No Hero – Renaissance casts the player as an average kid who one day wakes up at the foot of an abyss full of fiendish platforms, spikes and traps and must find his way out of the hellish place. The story seems to try to explain highbrow ideas about survival and whatnot, but some poor translation and strange word choices make it stilted and rather incoherent.
Unlike most platform heroes, this unnamed protagonist steers about as well as a bus. Every action has inertia and jumping is very awkward. Rather than jumping on the spot, the kid must get a run-up first and even then it is hit or miss if he will actually jump or not. Simply moving around is a chore. The movement buttons are a simple set of split left/right buttons that are needlessly hard to tap on and use. A virtual stick would have been infinitely more usable.
No Hero – Renaissance is a frustrating game because of its controls. The game is entirely vertical, so one tiny mistake can see the player plummeting back to the bottom of the level. The simplest actions, such as running away from rolling boulders or jumping over spikes are rendered difficult due to the awful controls. There is just no excuse for this in 2015. Indeed, I could barely get anywhere in the game.

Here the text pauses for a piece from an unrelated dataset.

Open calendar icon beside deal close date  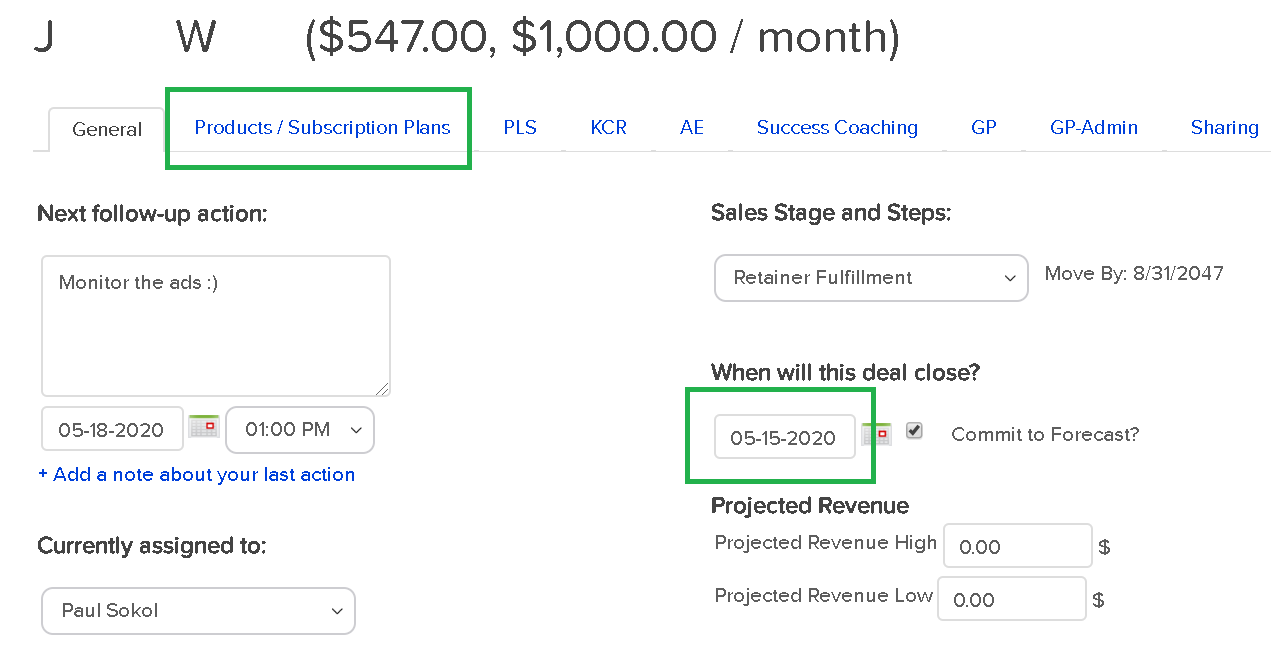pyautogui.click(x=876, y=435)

No Hero – Renaissance just isn’t fun. Bereft of humour or interest, there is just no spark to its gameplay. There is nothing to keep the player playing and the game just has no life in it. It lacks that hook that makes it an interesting game.
At least the game features multiple modes. The main mode of the game is History. This is the “story” mode of the game where the player must make their way through increasingly harder levels. Along the way there are books and other items to be found that apparently fill in the blanks and let the player piece together the nature of the world they are in and how they can escape. The other mode is Survival. This one is completely procedurally generated, so it offers a new random challenge each time. This adds a bit of longevity.
Despite No Hero – Renaissance’s glowing app description and old school leanings, it is little more than a deeply flawed game with very poor controls, frustrating gameplay and no fun to be found whatsoever. Best avoided.